Weißenberg. Grundschule und Kita auf der einen, Freie Mittelschule und Turnhalle auf der anderen Seite – dazwischen die viel befahrene Reichenbacher Straße: In Weißenberg gibt es Gesprächsbedarf und das nicht zu knapp. Zwischen 300 und 400 Kinder und Jugendliche queren montags bis freitags den Bereich, um beispielsweise zu den Bussen zu gelangen oder die Turnhalle anzusteuern. Dabei müssen sie sowie deren Betreuer und Lehrer höllisch aufpassen, dass niemand unter die Räder kommt. Einen befestigten Gehweg gibt es nicht und auch keine Querungshilfe, die den Jungen und Mädchen ein gewisses Gefühl der Sicherheit verleiht. Zwar existieren Pläne, das Quartier umzugestalten. Doch bis die Realität werden, können noch so einige Monate ins Land gehen.

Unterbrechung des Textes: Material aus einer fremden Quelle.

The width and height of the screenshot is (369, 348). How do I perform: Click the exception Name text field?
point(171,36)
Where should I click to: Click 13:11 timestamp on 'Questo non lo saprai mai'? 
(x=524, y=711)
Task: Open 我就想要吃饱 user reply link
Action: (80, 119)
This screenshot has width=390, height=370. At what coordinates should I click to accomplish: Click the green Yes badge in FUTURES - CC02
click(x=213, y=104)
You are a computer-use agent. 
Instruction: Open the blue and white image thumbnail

Deshalb wandte sich bereits im September vergangenen Jahres die Stadtspitze an die beim Landkreis angesiedelte Straßenverkehrsbehörde mit der Bitte, zwischen dem Verkehrsschild, das jetzt schon auf Kinder aufmerksam macht, und der Stelle, an der die Nieskyer auf die Reichenbacher Straße trifft, das Tempo von 50 auf 30 Kilometer je Stunde (km/h) zu senken. Bürgermeister Jürgen Arlt durfte des Öfteren beobachten, dass das aktuell geltende Tempolimit nicht von jedem Kraftfahrer eingehalten wird. „Dann werden aus 50 gern einmal 70 km/h“, sagte er bei einem für den Dienstagvormittag einberufenen Spontantreffen, zu dem sich auch die Leiter der jeweiligen Bildungs- und Betreuungseinrichtungen im Umkreis der verkehrlichen Problemzone einfanden.
„Muss denn wirklich erst etwas passieren, bis sich hier etwas tut“, fragte in dem Zusammenhang Manuela Ertel. Am 2. November will sie zusammen mit ihren Kollegen den Neubau der Freien Mittelschule feierlich einweihen. Bis dahin, so hofft sie, ist die Unfallgefahr ein Stück weit gebannt – auch im Sinne ihrer Schützlinge und deren Eltern. Und damit steht sie nicht allein da. Auch der Leiter der Weißenberger Grundschule, Michael Schönknecht, kann aus dem Nähkästchen plaudern und darüber, wie schwierig es die Klassenverbände oft haben, auf die andere Straßenseite zu gelangen, um von dort aus Kurs auf die Sporthalle zu nehmen.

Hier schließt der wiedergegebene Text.